Pigmented Nodular Adrenocortical Disease, Primary, 1

Watchlist
Retrieved
2019-09-22
Source
Trials
Genes
Drugs

A number sign (#) is used with this entry because primary pigmented nodular adrenocortical disease-1 (PPNAD1) is caused by heterozygous mutation in the protein kinase A regulatory subunit 1-alpha gene (PRKAR1A; 188830) on chromosome 17q.

Description

Primary pigmented micronodular adrenocortical disease is a form of ACTH-independent adrenal hyperplasia resulting in Cushing syndrome. It is usually seen as a manifestation of the Carney complex (CNC1; 160980), a multiple neoplasia syndrome. However, PPNAD can also occur in isolation (Groussin et al., 2002).

Genetic Heterogeneity of Primary Pigmented Micronodular Adrenocortical Disease

See also PPNAD2 (610475), caused by mutation in the PDE11A gene (604961) on chromosome 2q31; PPNAD3 (614190), caused by mutation in the PDE8B gene (603390) on chromosome 5q13; and PPNAD4 (615830), caused by a duplication on chromosome 19p13 that includes the PRKACA gene (601639).

Clinical Features

Arce et al. (1978) reported 4 sibs with 'familial Cushing syndrome.' Three sibs had onset around adolescence of moon facies, obesity, hypertrichosis, purple striae, and osteoporosis. Skull radiographs showed no enlargement of the sella turcica, and dexamethasone suppression resulted in no change of circulating steroid levels. Measurement of serum ACTH was not available. Functional studies showed adrenal autonomy. Adrenalectomy resulted in complete remission in 3 sibs; the fourth died from a presumed virilizing adrenal carcinoma. Histology of the 3 sibs demonstrated enlarged adrenal glands containing numerous yellow cortical nodules ranging in size from 0.3 to 1.5 cm. Lipochromic pigment was reported. Although data were lacking, this family may have had PPNAD.

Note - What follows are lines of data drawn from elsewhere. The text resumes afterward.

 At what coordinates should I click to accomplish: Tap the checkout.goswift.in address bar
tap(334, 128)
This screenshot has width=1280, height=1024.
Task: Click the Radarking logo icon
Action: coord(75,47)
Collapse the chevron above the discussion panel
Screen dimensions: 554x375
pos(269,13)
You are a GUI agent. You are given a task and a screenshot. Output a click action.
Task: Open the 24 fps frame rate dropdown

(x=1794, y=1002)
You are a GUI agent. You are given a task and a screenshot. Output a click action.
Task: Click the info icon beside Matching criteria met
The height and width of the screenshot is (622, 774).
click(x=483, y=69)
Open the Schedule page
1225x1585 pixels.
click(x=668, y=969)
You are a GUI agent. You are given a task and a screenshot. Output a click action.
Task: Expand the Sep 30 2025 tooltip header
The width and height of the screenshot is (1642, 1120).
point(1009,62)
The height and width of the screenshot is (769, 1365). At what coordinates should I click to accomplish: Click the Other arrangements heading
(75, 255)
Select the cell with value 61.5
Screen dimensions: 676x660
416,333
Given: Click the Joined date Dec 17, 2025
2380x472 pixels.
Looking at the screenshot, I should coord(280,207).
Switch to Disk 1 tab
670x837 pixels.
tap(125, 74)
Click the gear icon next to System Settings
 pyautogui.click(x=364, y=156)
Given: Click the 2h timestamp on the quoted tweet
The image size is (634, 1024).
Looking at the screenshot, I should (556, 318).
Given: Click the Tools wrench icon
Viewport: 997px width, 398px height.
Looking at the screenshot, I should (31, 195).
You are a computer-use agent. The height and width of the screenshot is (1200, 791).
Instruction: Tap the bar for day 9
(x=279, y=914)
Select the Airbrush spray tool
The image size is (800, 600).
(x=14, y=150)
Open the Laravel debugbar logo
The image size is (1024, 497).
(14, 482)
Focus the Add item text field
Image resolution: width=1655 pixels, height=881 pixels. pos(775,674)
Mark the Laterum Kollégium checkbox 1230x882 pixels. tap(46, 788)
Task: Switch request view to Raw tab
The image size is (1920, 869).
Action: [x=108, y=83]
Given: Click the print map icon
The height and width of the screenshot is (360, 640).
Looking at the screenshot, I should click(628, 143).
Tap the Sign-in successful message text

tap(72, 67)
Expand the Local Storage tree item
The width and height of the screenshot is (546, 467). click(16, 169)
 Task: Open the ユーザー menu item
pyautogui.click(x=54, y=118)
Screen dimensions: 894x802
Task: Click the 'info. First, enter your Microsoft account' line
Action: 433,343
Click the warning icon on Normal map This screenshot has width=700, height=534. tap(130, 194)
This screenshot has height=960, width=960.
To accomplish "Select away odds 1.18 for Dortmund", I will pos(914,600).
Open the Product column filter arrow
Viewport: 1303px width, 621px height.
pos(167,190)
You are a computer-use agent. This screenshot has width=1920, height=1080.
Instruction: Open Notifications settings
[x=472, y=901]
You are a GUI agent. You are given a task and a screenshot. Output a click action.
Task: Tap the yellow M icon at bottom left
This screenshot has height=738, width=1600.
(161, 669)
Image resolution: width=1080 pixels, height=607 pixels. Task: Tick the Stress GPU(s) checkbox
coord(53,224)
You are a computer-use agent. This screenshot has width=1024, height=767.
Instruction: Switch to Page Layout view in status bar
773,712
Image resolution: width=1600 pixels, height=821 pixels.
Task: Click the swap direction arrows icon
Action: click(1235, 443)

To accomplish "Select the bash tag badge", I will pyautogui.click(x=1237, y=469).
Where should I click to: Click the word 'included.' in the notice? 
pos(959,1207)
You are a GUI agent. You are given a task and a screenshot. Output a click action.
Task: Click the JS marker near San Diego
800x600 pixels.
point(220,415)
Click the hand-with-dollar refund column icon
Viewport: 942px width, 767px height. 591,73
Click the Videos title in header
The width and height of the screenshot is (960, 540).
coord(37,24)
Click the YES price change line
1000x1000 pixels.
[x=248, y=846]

Donaldson et al. (1981) described a brother and sister with bilateral micronodular adrenal hyperplasia manifesting at birth. Both had clinical features of adrenal Cushing syndrome, including hypertension, increased serum cortisol, and decreased serum ACTH.

Shenoy et al. (1984) reported 4 patients, aged 12 to 21 years, with Cushing syndrome due to autonomously functioning bilateral adrenocortical neoplasms. All underwent curative adrenalectomy. Pathologic findings included decreased, normal, or slightly increased total gland weight, multiple small (less than 4 mm) black, brown, dark-green, red, or yellow nodules, and cortical atrophy and disorganization of the normal zonation between the nodules. Lipofuscin was present within most of the enlarged cortical cells. Shenoy et al. (1984) suggested the term 'primary pigmented nodular adrenocortical disease' to describe the disease entity.

Hodge and Froesch (1988) described 2 sisters with primary micronodular adrenocortical dysplasia leading to Cushing syndrome. Bilateral adrenalectomy was performed at ages 14 and 30 years, respectively. The disease appeared to be characterized by autonomous overactivity of nests of abnormal adrenal cells with suppression of endogenous corticotropin.

Teding van Berkhout et al. (1989) described Cushing syndrome due to pigmented nodular adrenocortical dysplasia in 2 sisters. The disorder was successfully treated by complete adrenalectomy. No evidence of associated disorders suggesting Carney syndrome was found in the 2 sisters or their first-degree relatives. However, the serum of both girls and their mother contained immunoglobulins capable of stimulating adrenal cortisol production in vitro. The results were interpreted as indicating that the disorder is an inherited disease of immunologic origin (Wulffraat et al., 1988).

Diagnosis

Stratakis et al. (1999) found that 9 (70%) of 13 patients with PPNAD demonstrated a paradoxical increase in urinary free cortisol on day 6 of the dexamethasone suppression test, a finding that distinguished patients with PPNAD from those with ACTH-independent macronodular adrenocortical hyperplasia (AIMAH; 219080).

Molecular Genetics

Groussin et al. (2002) identified mutations in the PRKAR1A gene (see, e.g., 188830.0009) in 5 unrelated patients with isolated PPNAD who had no clinical signs or symptoms of Carney complex. All of the mutations were predicted to result in truncation of the protein. The authors concluded that mutations in the PRKAR1A gene can result in isolated cases of PPNAD.